TAREFA 1:
Diga se cada afirmação abaixo está de acordo com a crônica sobre os dias sem luz, respondendo sim ou não e citando literalmente as palavras do texto que decidem. (a) O autor passou quase quatro dias sem luz elétrica. (b) A caixa d'água se esgotou já no primeiro dia. (c) Naqueles dias, a cama foi substituída pela rede.
TAREFA 2:
Responda, por favor, às perguntas abaixo com base na crônica sobre os dias sem luz.
(a) Quem diz "Que falta de estilo!"?
(b) Qual era a umidade relativa do ar naqueles dias?
(c) O que pereceu na geladeira no primeiro dia?
TAREFA 3:
Dê sequência à crônica sobre os dias sem luz a partir do ponto em que ela termina.

TRECHO DA PÁGINA:
↓
Por: Antônio Henrique Couras;
Lembro-me de uma vez, em que em de uns muitos cafés da tarde oferecidos na minha casa, ainda na época da faculdade, em que tive que sair antes do que seria educado para poder chegar a tempo de assistir à primeira aula da noite. Mesa posta, todos sentados, e Tia Maria, quando me vê saindo de fininho, me fulmina com um olhar, e, de xícara em punho, profere:
-Que falta de estilo!
Acredito que ter estilo é o que nos salva, muitas vezes, da total loucura.
Na última semana tive o enorme inconveniente de passar quase quatro dias sem luz elétrica. O iogurte na geladeira pereceu no primeiro dia. As velas votivas foram profanadas de sua função mais nobre com a de nos impedir de tropeçar nos móveis à noite ou de pisar em algum invertebrado que passeasse pelo chão da casa na madrugada.
Graças a Deus, a caixa d’água sobreviveu tempo o suficiente para nos permitir o luxo da água encanada. Os banhos gelados que tanto detesto se tornaram meu maior prazer nesses dias. Um calor de mais de 30 graus dia e noite, com uma humidade relativa do ar acima de 80% formam o clima perfeito para orquídeas e samambaias, para mim foi um calvário.
A cama deu lugar à rede, as cobertas ficaram intocadas. Por noites eu me senti um membro da comitiva real fugida de Napoleão chegando nos trópicos. Suando em bicas, me abanando com leque e passando as noites insones à luz de velas. Os banhos frios se tornaram um prazer, e mais que eles só o prazer de ir a uma loja de conveniência ou farmácia e comprar uma singela garrafinha de água gelada.
↑
ITENS LISTADOS:
↓
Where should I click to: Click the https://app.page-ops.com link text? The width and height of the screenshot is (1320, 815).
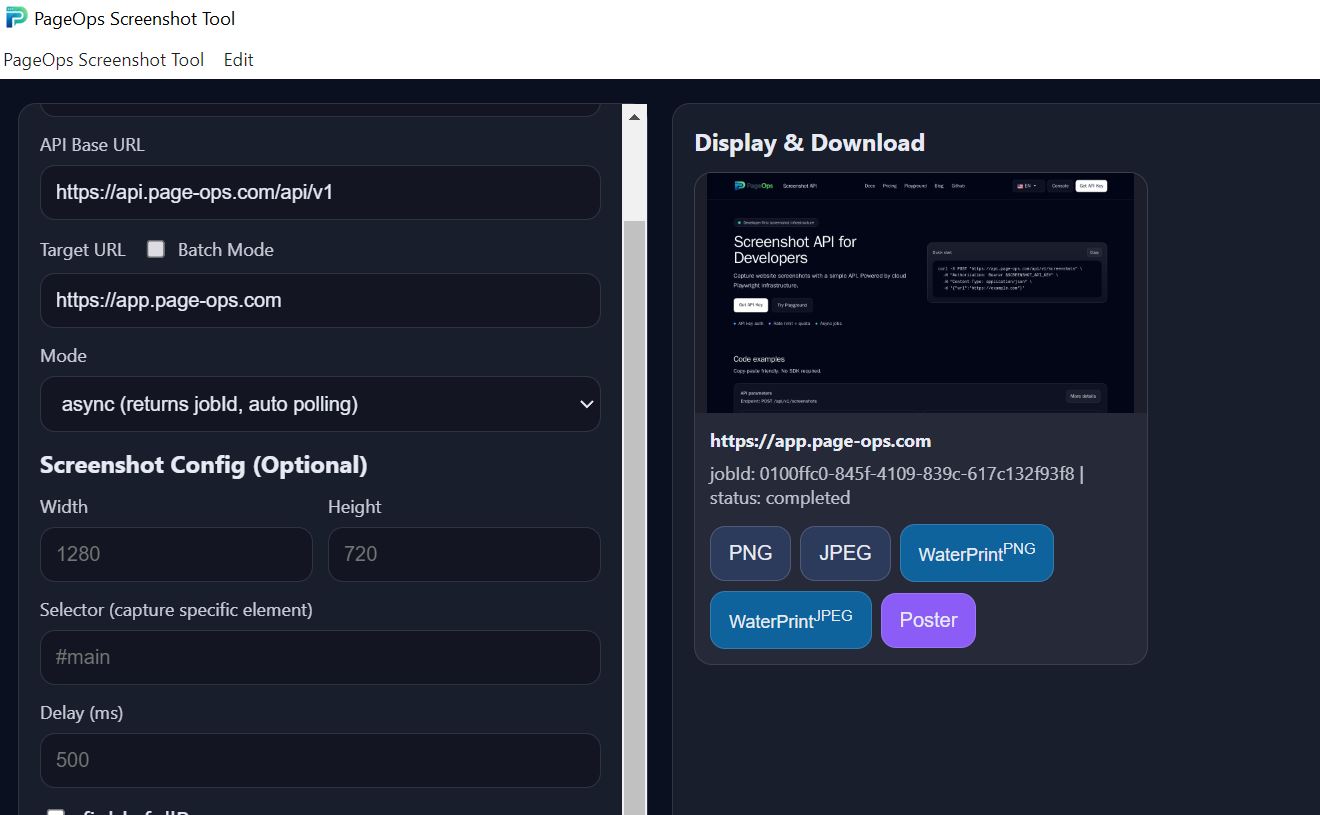tap(820, 440)
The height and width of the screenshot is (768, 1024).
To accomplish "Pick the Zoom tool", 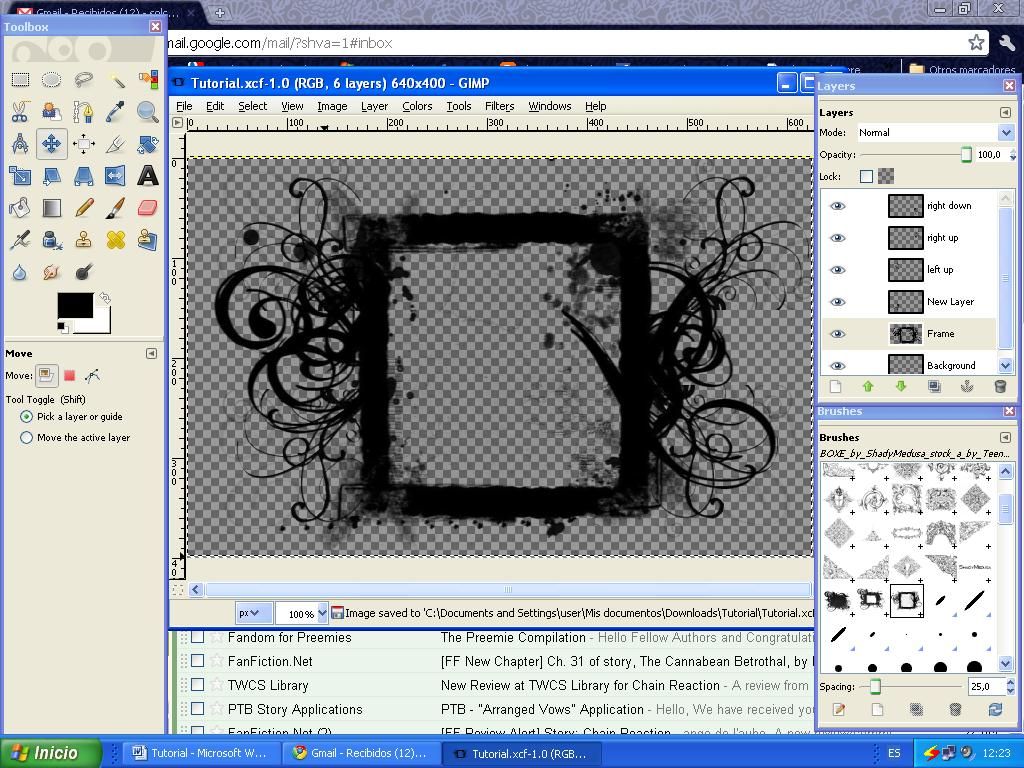I will click(148, 112).
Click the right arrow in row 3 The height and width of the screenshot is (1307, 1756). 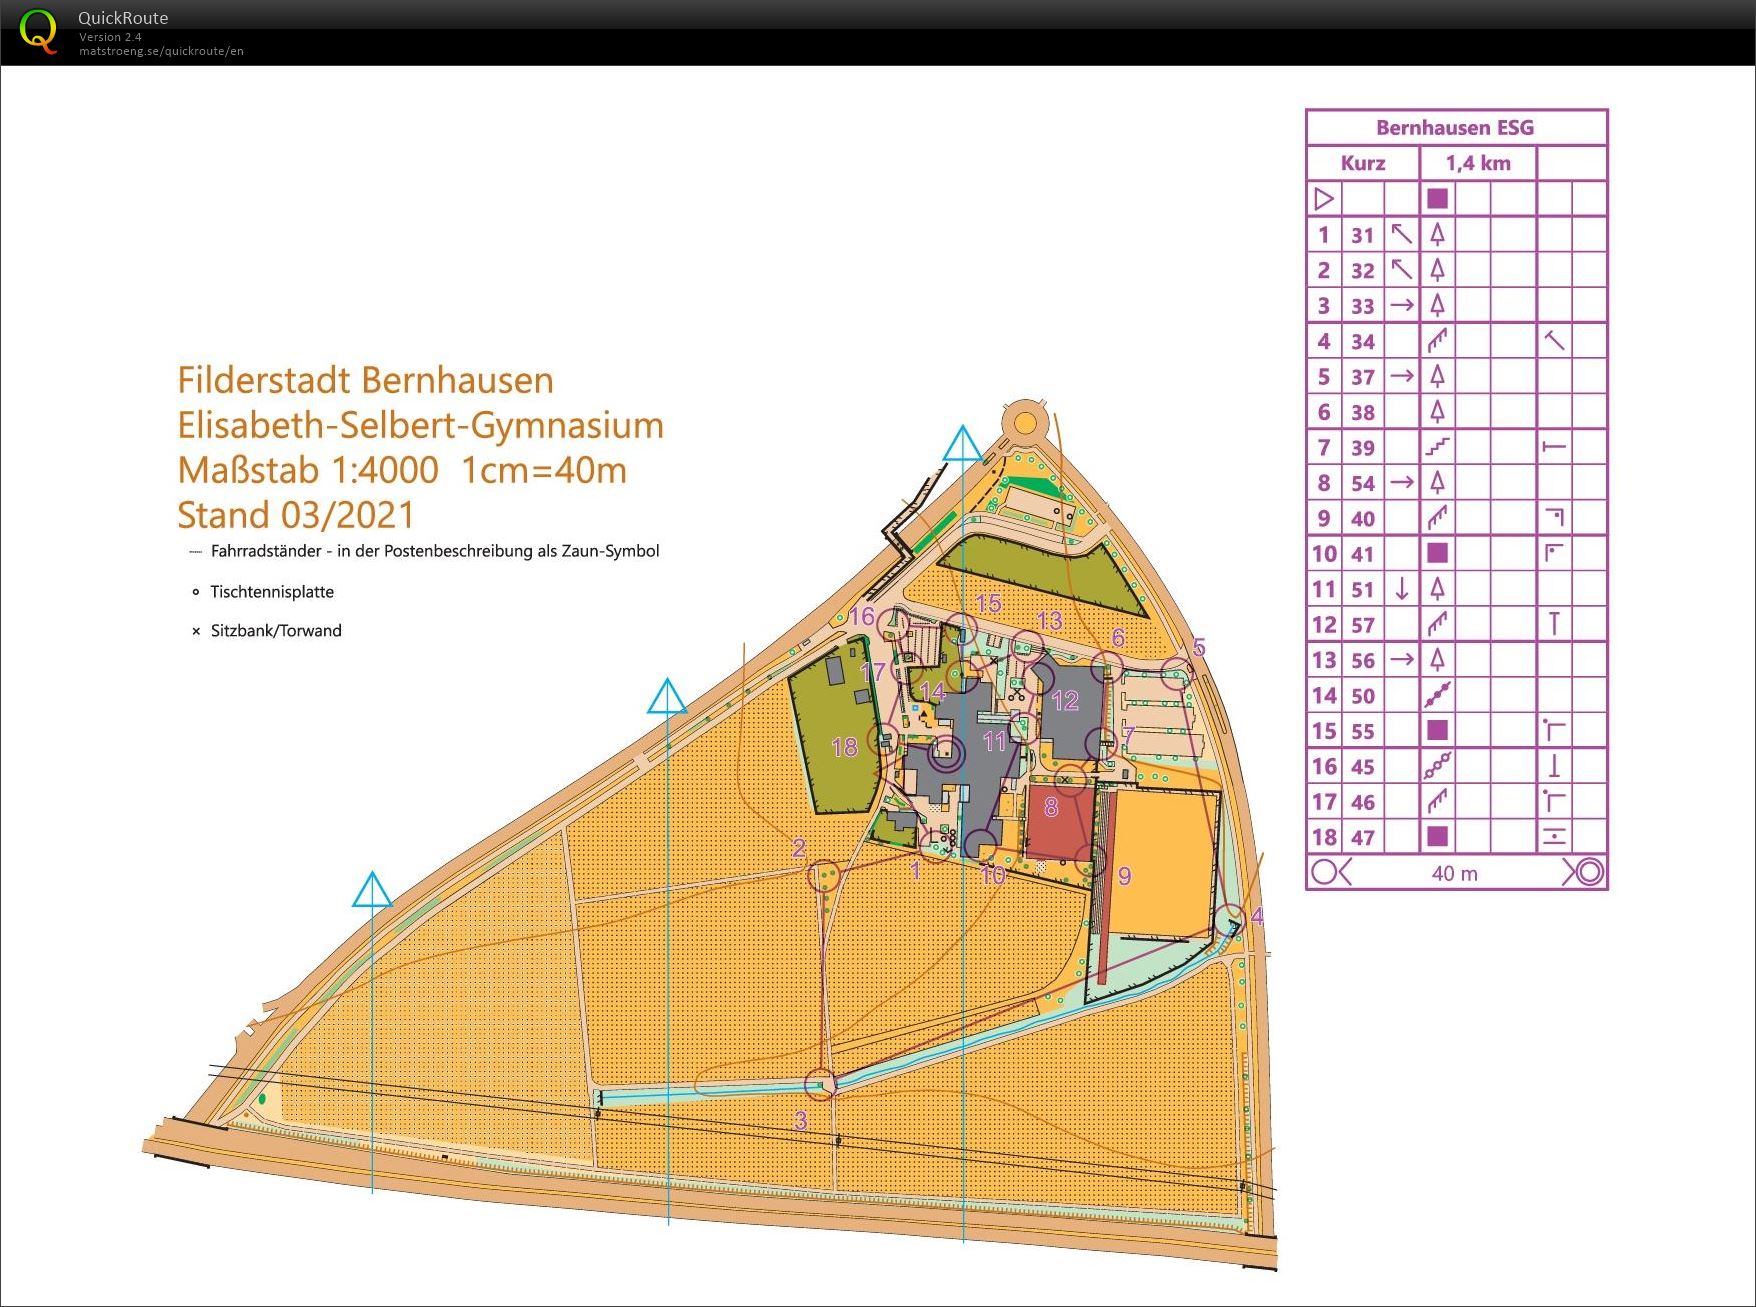[x=1401, y=305]
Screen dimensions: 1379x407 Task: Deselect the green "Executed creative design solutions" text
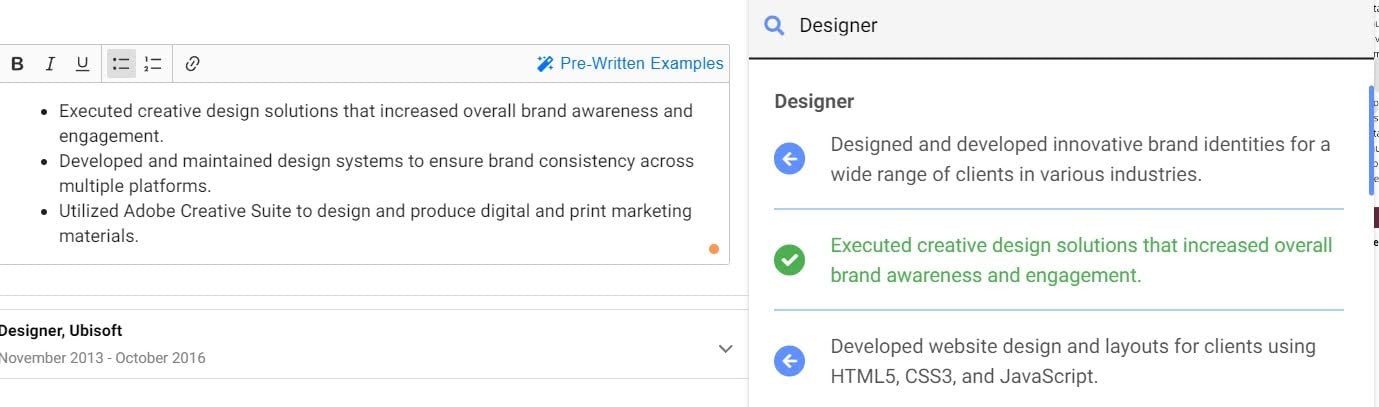click(1081, 260)
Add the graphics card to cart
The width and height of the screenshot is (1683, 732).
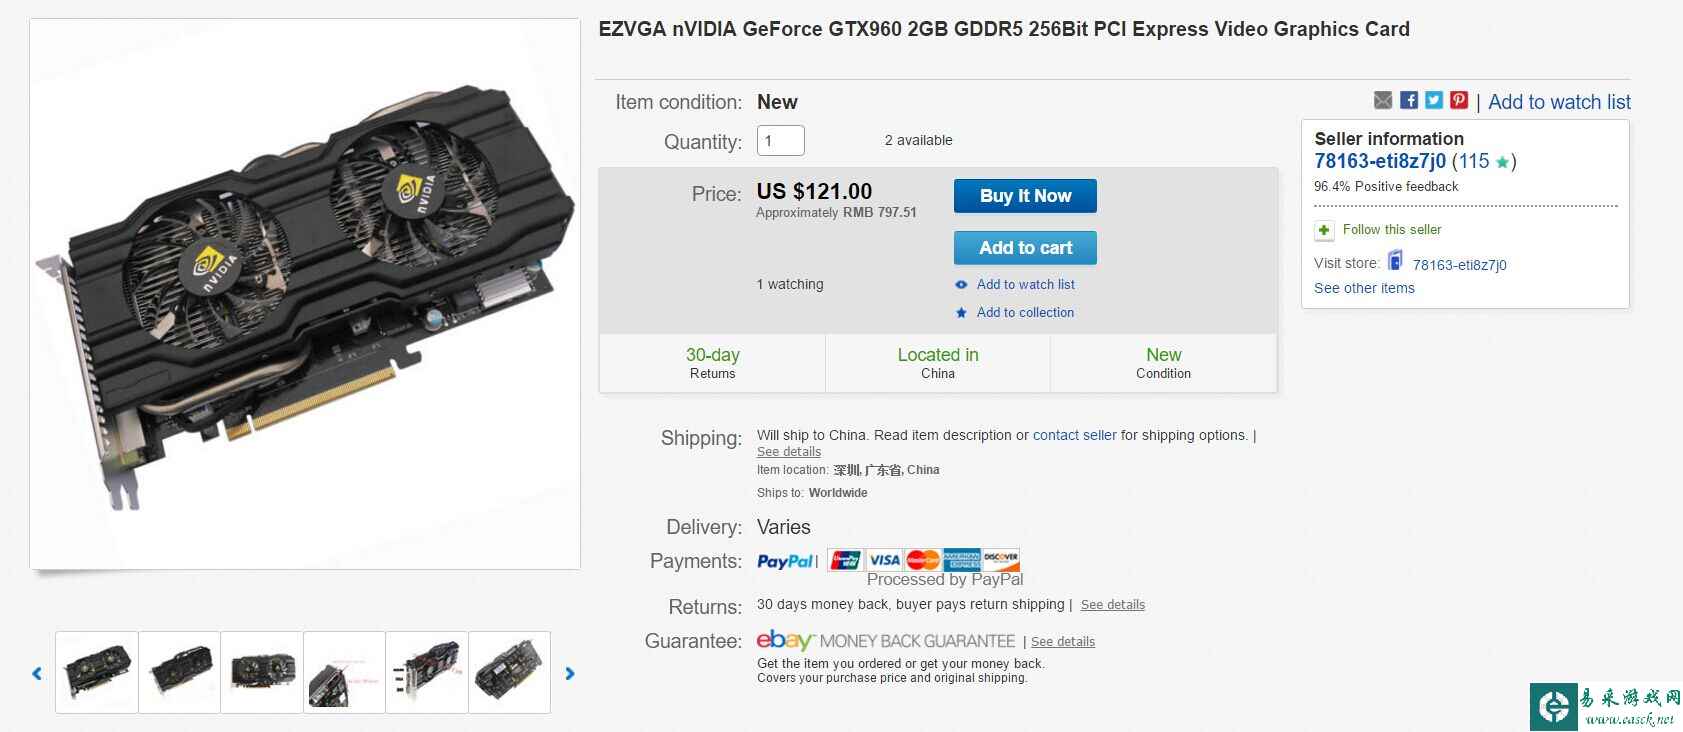1025,247
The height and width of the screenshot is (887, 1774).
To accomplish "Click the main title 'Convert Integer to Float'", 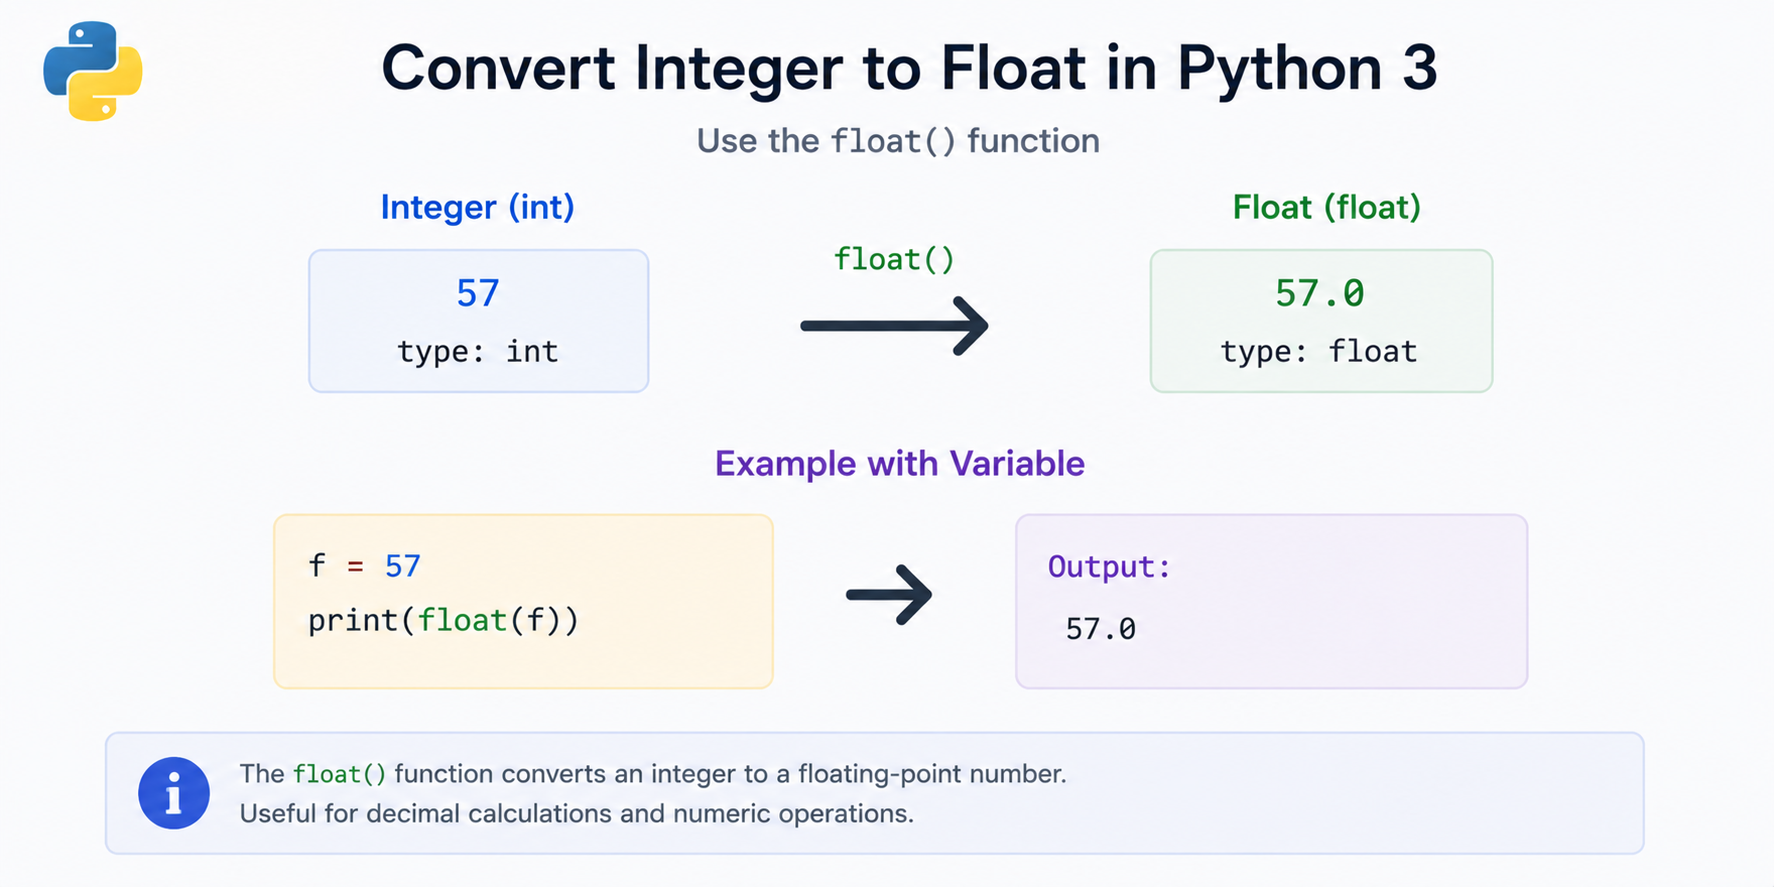I will click(909, 68).
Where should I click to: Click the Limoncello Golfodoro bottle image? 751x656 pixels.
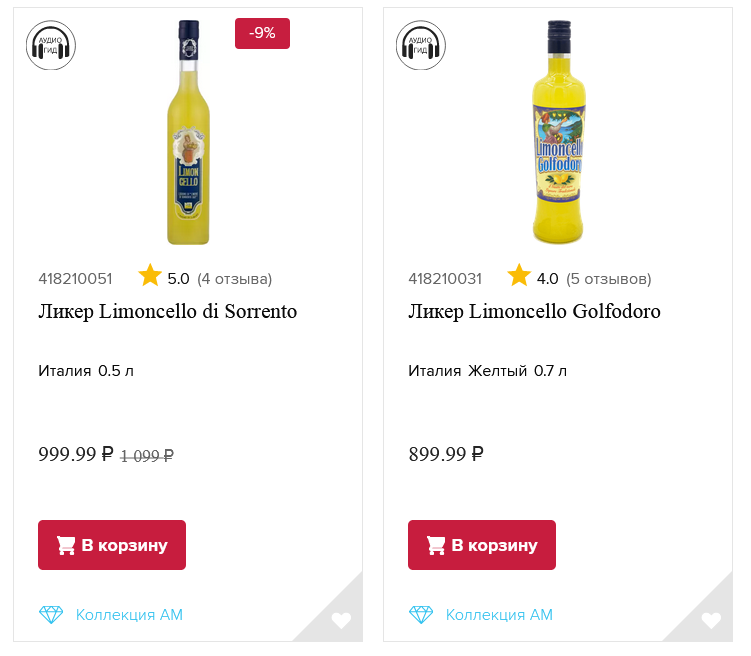[x=558, y=133]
↑
RESPOSTA 1:
(a) Sim: "passar quase quatro dias sem luz elétrica".
(b) Não: "a caixa d’água sobreviveu tempo o suficiente para nos permitir o luxo da água encanada".
(c) Sim: "A cama deu lugar à rede".

RESPOSTA 2:
(a) Tia Maria.
(b) Acima de 80%.
(c) O iogurte.

RESPOSTA 3:
Já à tarde, eram enfileirados os castiçais na mesa da sala de jantar, os tocos de vela eram jogados em um bule esmaltado para serem reciclados, e novas velas eram colocadas em seus postos, e ascendidas ao cair da noite. Um ritual particularmente refinado se formos observar a história em que reinavam as lamparinas alimentadas com óleo vegetal ou até mesmo óleo de baleia. Velas em castiçais de bronze eram um luxo que poucos podiam arcar.
Graças à Providência não nos rendemos aos modernos fogões elétricos. O fiel fogão a gás foi nossa salvação na ausência das práticas chaleiras e cafeteiras elétricas. Do contrário teríamos que usar lenha numa cozinha externa para evitar deixar a casa totalmente enfumaçada (falo com propriedade pois instalamos um forno de pizza na cozinha que foi usado pouquíssimas vezes já que além de demorar horas para aquecer, defumava a casa inteira fazendo até as muriçocas caírem em parafuso totalmente asfixiadas).
Ainda que tomar chá ou café fosse a última coisa que passasse pela minha mente nesses dias de calor, lembro-me de minha vó que tinha sua xícara favorita, de opalina branca, última de seu conjunto, em que bebericava seu café todas as tardes antes das visitas costumeiras chegarem. Nunca foi uma avó doce, mas deixou essa lição. Nunca esteve com o cabelo desalinhado, unhas por fazer nem sequer ficava sem anágua.
Em momentos como os que vivi esses dias, eram esses rituais, quase toaletes, que mantiveram alguma sanidade. O varrer a casa para tirar os mosquitos mortos da noite anterior, o enrolar a rede, o dobrar os lençóis, organizar as almofadas no sofá, regar as plantas, até o perfume de flor de laranjeira após os banhos para ajudar na serenidade da mente.
Dizem que as modas passam, mas o estilo permanece. E eu acredito que são os momentos que nos testam que provam o que realmente é o nosso estilo. Se é o nosso estilo ser esmerado com os afazeres domésticos, ou se o nosso estilo está em sair e viver o mundo.
Se é o nosso estilo permanecer quando as coisas ficam difíceis ou se nos é mais afeito identificar situações problemáticas e evita-las desde o início.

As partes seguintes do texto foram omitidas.